Die Jahrestagung des Schaustellerverbands ist schon zu normalen Zeiten ein Pflichttermin für Politiker. Das gilt erst recht in diesen Tagen, da es um die Frage geht, ob die Stadt auf dem Thurmfeld hinter der Universität einen neuen Kirmesplatz baut oder davon lieber die Finger lassen sollte, wie die Essener Wirtschaftsförderung eindringlich rät. Vor allem die SPD positionierte sich gestern auf WAZ-Anfrage überraschend klar: „Ich meine, die Kirmes gehört in die Innenstadt“, so Ratsfraktionschef Rainer Marschan.
Obwohl Marschan formell noch die Ergebnisse eines Prüfauftrags der Stadtverwaltung für das Thurmfeld abwarten will, scheint damit das Thema fast schon vom Tisch.

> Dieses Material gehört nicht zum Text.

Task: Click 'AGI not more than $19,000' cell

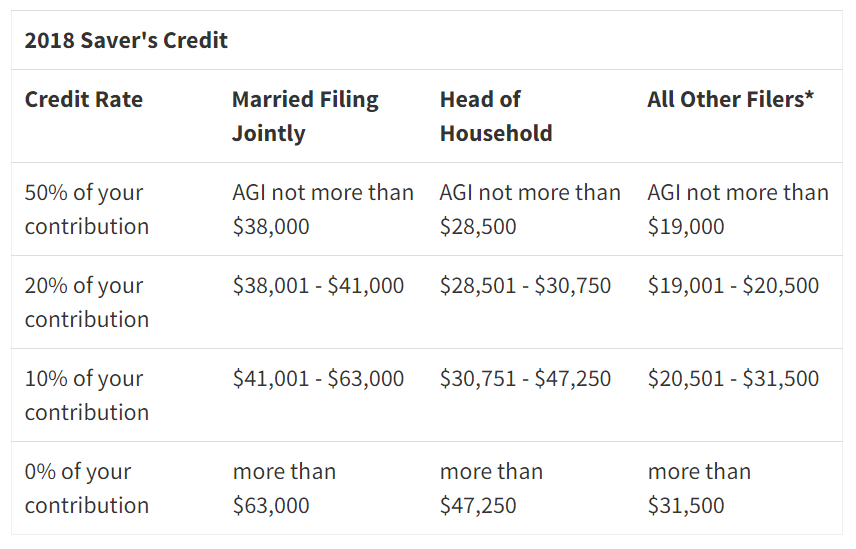Action: point(738,209)
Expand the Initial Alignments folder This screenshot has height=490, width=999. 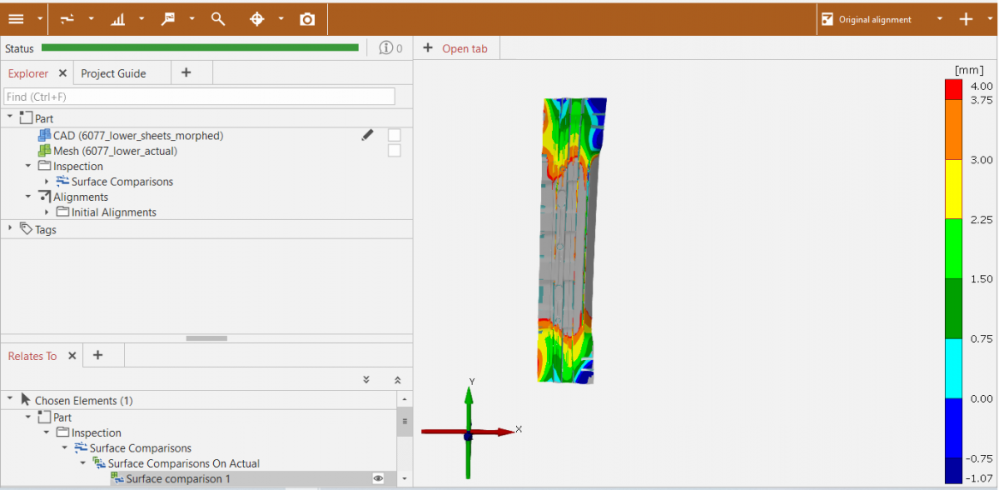(47, 212)
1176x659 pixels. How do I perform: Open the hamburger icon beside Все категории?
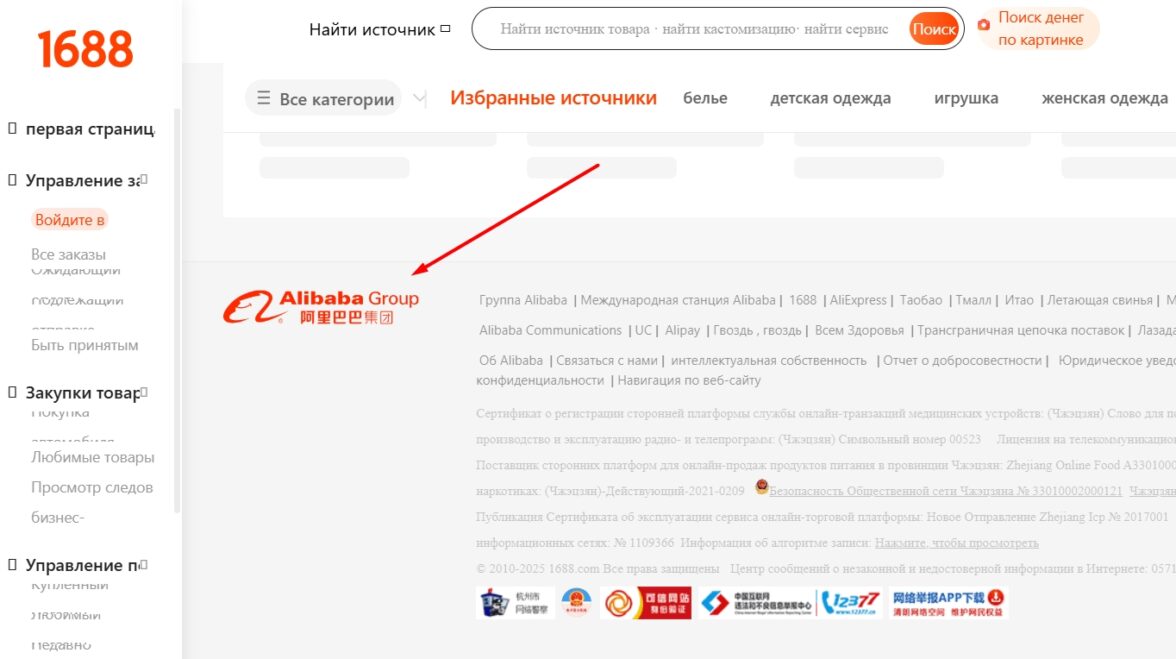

Denn auch das Viererbündnis aus CDU, FDP, Grünen und EBB, das im Rat eine knappe Mehrheit hat, ist beim Thurmfeld uneins. „Wir sollten jetzt einen Standort finden, der gut erreichbar und der von Dauer ist“, sagt EBB-Ratsherr Karlgeorg Krüger, „und das kann nur die Innenstadt sein“. Selbst wenn die Wirtschaftsförderung für das Thurmfeld nicht sofort eine Nutzung als Wissenschaftsstandort finde, so sei das mittelfristig doch zu erwarten. „Und dann fangen wir wieder von vorne an“, so Krüger gestern zur WAZ.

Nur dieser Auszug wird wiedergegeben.